An ecosystem means a group of interacting entities and their environment. Startup companies form ecosystems, where a relatively limited geographical area — often with a center of gravity such as a university or a concentration of technology companies — draws together key actors and stakeholders that gravitate towards growth ventures. These include new entrepreneurs, mentors, incubators, sources of talent such as universities and corporations, investors and supporting services like startup-savvy law and accounting agencies.

Because startups are so volatile entities, they need these kinds of support environments. Left to their own devices these nascent companies with scarce resources both in terms of money and knowledge are highly unlikely to be able to compete against more established entities in their target markets. Ecosystems can also explain why so many successful startups have originated in academically and economically strong areas such as Silicon Valley or Singapore.

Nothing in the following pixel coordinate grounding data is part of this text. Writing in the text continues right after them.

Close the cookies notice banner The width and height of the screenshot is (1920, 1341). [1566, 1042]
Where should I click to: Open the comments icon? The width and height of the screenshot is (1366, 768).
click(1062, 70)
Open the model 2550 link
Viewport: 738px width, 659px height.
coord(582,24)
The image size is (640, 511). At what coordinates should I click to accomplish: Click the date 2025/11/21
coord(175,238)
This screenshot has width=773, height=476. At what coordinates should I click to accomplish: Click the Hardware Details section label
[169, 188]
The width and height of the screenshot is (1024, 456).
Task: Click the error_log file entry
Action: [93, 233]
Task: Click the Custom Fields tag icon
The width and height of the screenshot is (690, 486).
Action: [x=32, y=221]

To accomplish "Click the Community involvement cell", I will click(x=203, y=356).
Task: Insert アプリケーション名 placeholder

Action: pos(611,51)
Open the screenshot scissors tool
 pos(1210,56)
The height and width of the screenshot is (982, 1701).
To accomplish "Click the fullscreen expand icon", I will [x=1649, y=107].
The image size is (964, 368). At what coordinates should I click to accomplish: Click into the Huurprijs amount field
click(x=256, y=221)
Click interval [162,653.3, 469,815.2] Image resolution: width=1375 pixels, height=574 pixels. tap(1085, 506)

What Does an Ecosystem Need to Thrive?

In order to thrive, an ecosystem needs typically a number of things to happen in conjunction. A successful ecosystem needs access to ideas and entrepreneurially minded people to pursue them. This often requires some kind of an academic backdrop, such as the Stanford and Berkeley universities in the Bay Area or SUTD in Singapore. The ecosystem needs also access to talent to be recruited to work in the growth ventures. Access to capital is also critical, as without proper amount of investment capital especially the growth phases of startups are likely to stifle; expanding to new markets using simply cashflow can be too slow to reach a critical mass to beat out the competition, whereas with investment capital the companies can accelerate growth and take over new markets. Ecosystems also need to be somehow close to the type of customer the startup serves.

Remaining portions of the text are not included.